● **TEXT SEGMENT**
◆ ◆ ◆

Now you can create a new Kontakt instrument. In addition to setting it up multi-*timbrally* with 3 or however many tracks, you can also click on the menu and select multiple outputs. 16x Stereo is the option you want. This tells Logic: Hey, we're gonna create a Kontakt instrument that will be sending US up to sixteen stereo audio streams. Normally Logic only expects ONE audio stream coming back from Kontakt, so we have to specify the Multi-Output x16 Stereo option!







In the mixer view (Command-2 to open), you will now see there's a +/-* sign *on the instrument track. Clicking + several times will open up *auxiliary tracks*. This only works if you had specified Multi-Output when you *created* the Kontakt instrument in the menu - you can't add these auxes to a Stereo version of Kontakt. So if you have Stereo instruments that you want to turn into multi-Output, you gotta remove Kontakt from the track and load up a new Multi-Output Kontakt.






Notice how at the top it says Kontakt 3-4, Kontakt 5-6, 7-8, etc? Those are your outputs. The track actually called "My Instrument" will carry stereo output 1 (that is channels 1+2), the track called Aux 1 will carry stereo output 2 (that is channels 3+4), Aux2 will carry stereo output 3 (channels 5+6) and so on.

◆ ◆ ◆

● **GIVEN DATA**

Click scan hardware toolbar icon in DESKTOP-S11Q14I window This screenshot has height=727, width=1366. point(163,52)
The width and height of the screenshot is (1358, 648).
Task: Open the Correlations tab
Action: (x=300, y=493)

◆ ◆ ◆

● **GOAL OF THE EXERCISE**
Continue the text on routing Kontakt's multiple outputs in Logic, starting right after its final sentence.

● **SOLVED PROBLEM**
You can click the *-* button to remove aux tracks you don't need.

Great, the last step now is when you load in instruments. Look at the Flute + Clarinet screenshot above. See how they both say *Output: St 1* ? That means they will both send audio to Stereo Output 1. If I change the flute to *Output: St 2* the audio will flow onto the aux track "Aux 1." And if I change the Clarinet to *Output: St 3* it will flow onto Aux 2. Now I can eq the flute BUT NOT the clarinet, simply by inserting an EQ onto the Aux 1 in the Mixer view. Likewise I can use the volume faders to give a different loudness to the two instruments if I want. Basically anything you can do to 2 separate instruments, you can now do by controlling Aux1 and Aux2.


----------



## willie45 (Jul 4, 2020)

Hah! Right, I get it. I have managed the Multi-timbral thing now and it's doing what I want. I will add the second part in due course. 

This has made quite a difference to my grasp so thank you very much once more.


----------



## David Han (Jan 23, 2021)

I know this is an old thread, but I'm on Logic for the first time ever and this thread helped me a lot! However, I was following the instructions here and I faced this problem.




Whenever I play the Ch1 track of Kontakt, it shows it's playing from all the tracks instead of one. Can anyone help me fix this?


----------



## Dewdman42 (Jan 23, 2021)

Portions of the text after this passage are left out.